I hang up the phone, slightly dismayed. It’s not as if I was expecting him and his team to be driving around in rapeseed oil-fueled vehicles, but the lack of awareness and apparent absence of thought on the en­vironment is disappointing. My following interviews with an amateur judo athlete in Nara and jujitsu ath­lete in Tokyo have very similar outcomes. There does not seem to be any sort of activity, recognition, or even awareness of environmental issues from a Japanese athlete’s perspective to be found.
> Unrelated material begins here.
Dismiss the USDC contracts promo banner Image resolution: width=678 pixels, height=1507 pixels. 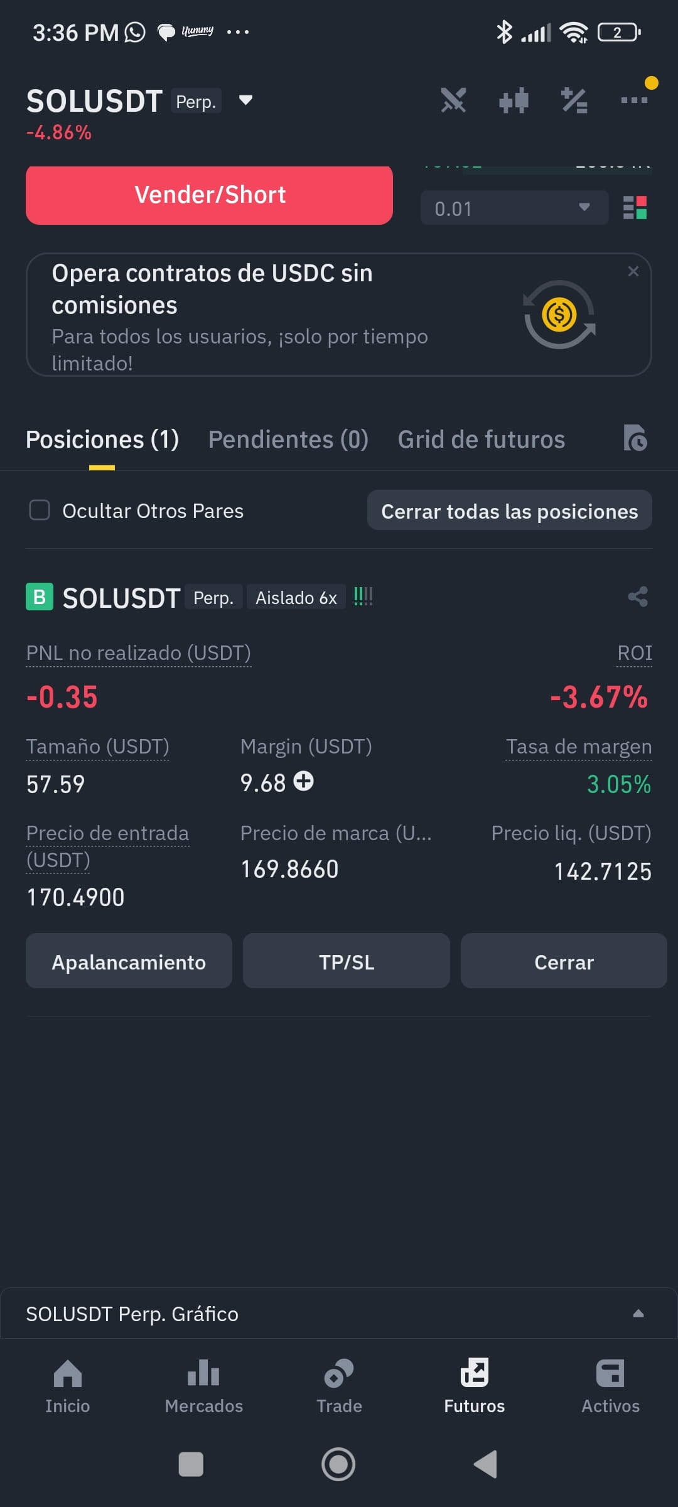pyautogui.click(x=633, y=271)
Then a friend who works for a Tokyo-based NPO group for social change points me to some links that change the direction of my inquiry. Clicking and scroll­ing through English and Japanese sports related web­sites, I find relevant information spanning the entire realm of sports (not just football). There is so much to read, I am suddenly over rather than underwhelmed. I decide to focus on Japanese athletes and closely related organizations that are promoting awareness and taking proactive measures for the environment:

For instance, Ryoko Tokono, a popular female Ol­ympic beach volleyball player calls for more attention to be paid to the issue of global warming and CO2 emissions, and Japanese Olympic skier Nobu Naruse describes a strong effect that global warming is having on his sport, with cancellations due to lack of snow increasing. Olympic triathlete Hiroyuki Nishiuchi also notes that “Sometimes we must compete in polluted water. I see discarded plastic bottles and aluminum cans floating about, even fish dead from pollution. When we run on ground, sometimes our noses get black from air pollution and our eyes get so sore we must keep them closed.”

Japanese Pro tennis player Shuzo Matsuoka, 36, is also chairman of the board of the Japan based NPO Glo­bal Sports Alliance. He and Global Sports Alliance has so far collected and distributed about one million used tennis balls as part of an ecologically-friendly campaign.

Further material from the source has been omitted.